#### Task statement:
Return, word for word, the lines of the records below that run from the line containing "1446x840 pixels. How" through the end of the records.
>> start Dataset excerpts
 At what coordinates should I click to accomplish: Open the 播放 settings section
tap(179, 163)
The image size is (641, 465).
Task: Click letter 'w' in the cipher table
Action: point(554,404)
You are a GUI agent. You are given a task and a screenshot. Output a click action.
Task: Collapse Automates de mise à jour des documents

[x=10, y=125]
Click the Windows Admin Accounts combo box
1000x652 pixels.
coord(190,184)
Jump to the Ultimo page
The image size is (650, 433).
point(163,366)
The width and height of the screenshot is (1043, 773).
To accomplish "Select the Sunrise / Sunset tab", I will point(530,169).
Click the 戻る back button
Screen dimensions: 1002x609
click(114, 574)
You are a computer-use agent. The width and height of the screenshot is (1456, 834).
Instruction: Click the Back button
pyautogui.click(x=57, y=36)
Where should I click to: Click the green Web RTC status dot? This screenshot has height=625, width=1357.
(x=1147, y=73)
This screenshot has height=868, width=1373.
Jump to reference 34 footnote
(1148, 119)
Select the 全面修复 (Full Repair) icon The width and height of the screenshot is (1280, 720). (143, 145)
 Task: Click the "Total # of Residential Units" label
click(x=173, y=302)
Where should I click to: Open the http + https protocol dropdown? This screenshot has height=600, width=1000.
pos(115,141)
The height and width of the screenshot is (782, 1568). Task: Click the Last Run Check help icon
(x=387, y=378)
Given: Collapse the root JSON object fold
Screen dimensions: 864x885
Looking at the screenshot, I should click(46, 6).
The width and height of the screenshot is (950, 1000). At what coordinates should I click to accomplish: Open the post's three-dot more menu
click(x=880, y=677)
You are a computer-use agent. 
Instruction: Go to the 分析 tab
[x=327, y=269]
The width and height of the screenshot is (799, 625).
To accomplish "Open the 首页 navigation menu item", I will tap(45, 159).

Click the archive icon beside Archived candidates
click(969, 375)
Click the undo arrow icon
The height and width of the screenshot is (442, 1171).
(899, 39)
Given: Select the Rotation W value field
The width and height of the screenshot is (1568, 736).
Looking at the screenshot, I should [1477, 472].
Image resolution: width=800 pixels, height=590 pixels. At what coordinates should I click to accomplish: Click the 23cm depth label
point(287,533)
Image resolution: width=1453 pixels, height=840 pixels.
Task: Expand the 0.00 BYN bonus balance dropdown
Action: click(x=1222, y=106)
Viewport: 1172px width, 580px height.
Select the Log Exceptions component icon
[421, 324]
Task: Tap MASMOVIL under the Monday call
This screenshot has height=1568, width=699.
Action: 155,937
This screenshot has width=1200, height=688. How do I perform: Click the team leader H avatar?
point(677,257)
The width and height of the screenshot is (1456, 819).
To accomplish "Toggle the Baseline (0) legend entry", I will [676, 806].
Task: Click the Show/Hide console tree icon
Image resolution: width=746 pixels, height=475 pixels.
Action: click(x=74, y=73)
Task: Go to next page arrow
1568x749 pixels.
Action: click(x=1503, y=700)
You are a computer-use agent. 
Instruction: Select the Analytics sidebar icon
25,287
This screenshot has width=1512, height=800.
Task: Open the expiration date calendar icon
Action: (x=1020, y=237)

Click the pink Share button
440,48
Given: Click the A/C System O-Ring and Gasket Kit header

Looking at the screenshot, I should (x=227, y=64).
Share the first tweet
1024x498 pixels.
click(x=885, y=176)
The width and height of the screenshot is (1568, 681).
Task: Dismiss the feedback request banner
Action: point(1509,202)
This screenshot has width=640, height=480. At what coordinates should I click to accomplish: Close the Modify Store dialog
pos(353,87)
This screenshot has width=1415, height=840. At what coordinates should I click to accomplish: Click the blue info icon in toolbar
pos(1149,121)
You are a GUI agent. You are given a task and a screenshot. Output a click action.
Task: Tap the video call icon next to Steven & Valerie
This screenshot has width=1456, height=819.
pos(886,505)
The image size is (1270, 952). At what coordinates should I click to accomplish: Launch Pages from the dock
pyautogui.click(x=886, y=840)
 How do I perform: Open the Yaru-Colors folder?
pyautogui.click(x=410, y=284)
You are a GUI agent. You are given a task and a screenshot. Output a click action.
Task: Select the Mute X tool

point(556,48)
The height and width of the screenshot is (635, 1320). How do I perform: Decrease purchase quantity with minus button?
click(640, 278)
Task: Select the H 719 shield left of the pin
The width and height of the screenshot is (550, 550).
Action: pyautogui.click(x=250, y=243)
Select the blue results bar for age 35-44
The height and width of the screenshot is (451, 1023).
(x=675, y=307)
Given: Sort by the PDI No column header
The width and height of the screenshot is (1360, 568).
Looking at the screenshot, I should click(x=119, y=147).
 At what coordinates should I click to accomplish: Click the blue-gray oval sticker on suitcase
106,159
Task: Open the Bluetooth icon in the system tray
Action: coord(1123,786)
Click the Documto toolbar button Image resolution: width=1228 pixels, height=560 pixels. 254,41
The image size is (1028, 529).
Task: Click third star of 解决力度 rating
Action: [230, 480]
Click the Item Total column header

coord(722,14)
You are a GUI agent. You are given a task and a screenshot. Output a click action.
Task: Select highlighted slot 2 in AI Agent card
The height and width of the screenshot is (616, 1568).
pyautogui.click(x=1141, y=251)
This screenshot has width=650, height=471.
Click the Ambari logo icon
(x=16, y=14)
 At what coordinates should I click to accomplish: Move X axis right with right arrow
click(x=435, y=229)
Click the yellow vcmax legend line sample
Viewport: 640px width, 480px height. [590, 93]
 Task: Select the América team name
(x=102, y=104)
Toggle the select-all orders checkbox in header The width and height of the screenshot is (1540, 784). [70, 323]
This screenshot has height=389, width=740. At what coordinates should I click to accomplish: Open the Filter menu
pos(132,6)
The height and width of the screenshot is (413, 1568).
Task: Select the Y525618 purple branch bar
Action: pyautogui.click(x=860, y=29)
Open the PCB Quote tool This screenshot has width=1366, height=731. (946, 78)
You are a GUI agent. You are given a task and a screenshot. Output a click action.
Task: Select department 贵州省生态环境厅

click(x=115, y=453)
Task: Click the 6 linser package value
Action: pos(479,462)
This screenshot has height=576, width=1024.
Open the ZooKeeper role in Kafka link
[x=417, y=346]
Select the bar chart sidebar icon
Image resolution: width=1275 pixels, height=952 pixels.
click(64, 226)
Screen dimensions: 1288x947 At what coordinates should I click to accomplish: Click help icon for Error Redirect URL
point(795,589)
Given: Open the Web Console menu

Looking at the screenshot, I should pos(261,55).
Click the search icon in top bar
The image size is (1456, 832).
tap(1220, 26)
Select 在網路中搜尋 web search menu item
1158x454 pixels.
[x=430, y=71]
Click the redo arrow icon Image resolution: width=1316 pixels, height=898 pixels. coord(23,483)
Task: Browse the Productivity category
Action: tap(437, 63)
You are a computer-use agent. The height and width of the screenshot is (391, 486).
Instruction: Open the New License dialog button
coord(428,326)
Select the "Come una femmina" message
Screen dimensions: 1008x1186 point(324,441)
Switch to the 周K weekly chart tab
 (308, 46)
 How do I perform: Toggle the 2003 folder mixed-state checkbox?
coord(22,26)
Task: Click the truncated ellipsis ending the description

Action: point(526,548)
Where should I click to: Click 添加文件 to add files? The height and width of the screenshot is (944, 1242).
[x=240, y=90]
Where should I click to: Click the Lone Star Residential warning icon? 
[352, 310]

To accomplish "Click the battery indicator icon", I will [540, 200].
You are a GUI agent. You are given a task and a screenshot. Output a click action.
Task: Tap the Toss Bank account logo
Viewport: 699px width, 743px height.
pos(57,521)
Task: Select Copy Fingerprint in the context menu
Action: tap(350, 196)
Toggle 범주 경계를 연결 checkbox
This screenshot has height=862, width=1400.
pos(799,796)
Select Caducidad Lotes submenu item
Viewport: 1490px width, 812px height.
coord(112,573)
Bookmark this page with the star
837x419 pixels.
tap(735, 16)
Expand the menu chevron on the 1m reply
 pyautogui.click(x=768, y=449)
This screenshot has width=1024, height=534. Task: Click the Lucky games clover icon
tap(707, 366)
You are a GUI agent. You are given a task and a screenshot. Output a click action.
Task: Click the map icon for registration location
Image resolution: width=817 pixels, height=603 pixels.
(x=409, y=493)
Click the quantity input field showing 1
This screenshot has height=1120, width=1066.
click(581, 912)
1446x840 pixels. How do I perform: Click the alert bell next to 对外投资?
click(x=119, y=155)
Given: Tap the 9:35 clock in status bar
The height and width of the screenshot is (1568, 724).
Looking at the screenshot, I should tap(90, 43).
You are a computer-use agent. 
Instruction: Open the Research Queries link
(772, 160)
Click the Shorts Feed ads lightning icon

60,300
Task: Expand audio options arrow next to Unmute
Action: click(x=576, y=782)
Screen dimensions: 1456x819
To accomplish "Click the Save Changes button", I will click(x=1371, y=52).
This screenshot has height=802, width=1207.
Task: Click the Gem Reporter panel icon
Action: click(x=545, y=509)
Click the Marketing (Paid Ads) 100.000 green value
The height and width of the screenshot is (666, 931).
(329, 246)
>> end Dataset excerpts
#### Worked answer:
1446x840 pixels. How do I perform: Click the alert bell next to 对外投资?
click(x=119, y=155)
Given: Tap the 9:35 clock in status bar
The height and width of the screenshot is (1568, 724).
Looking at the screenshot, I should tap(90, 43).
You are a computer-use agent. 
Instruction: Open the Research Queries link
(772, 160)
Click the Shorts Feed ads lightning icon

60,300
Task: Expand audio options arrow next to Unmute
Action: click(x=576, y=782)
Screen dimensions: 1456x819
To accomplish "Click the Save Changes button", I will click(x=1371, y=52).
This screenshot has height=802, width=1207.
Task: Click the Gem Reporter panel icon
Action: click(x=545, y=509)
Click the Marketing (Paid Ads) 100.000 green value
The height and width of the screenshot is (666, 931).
(329, 246)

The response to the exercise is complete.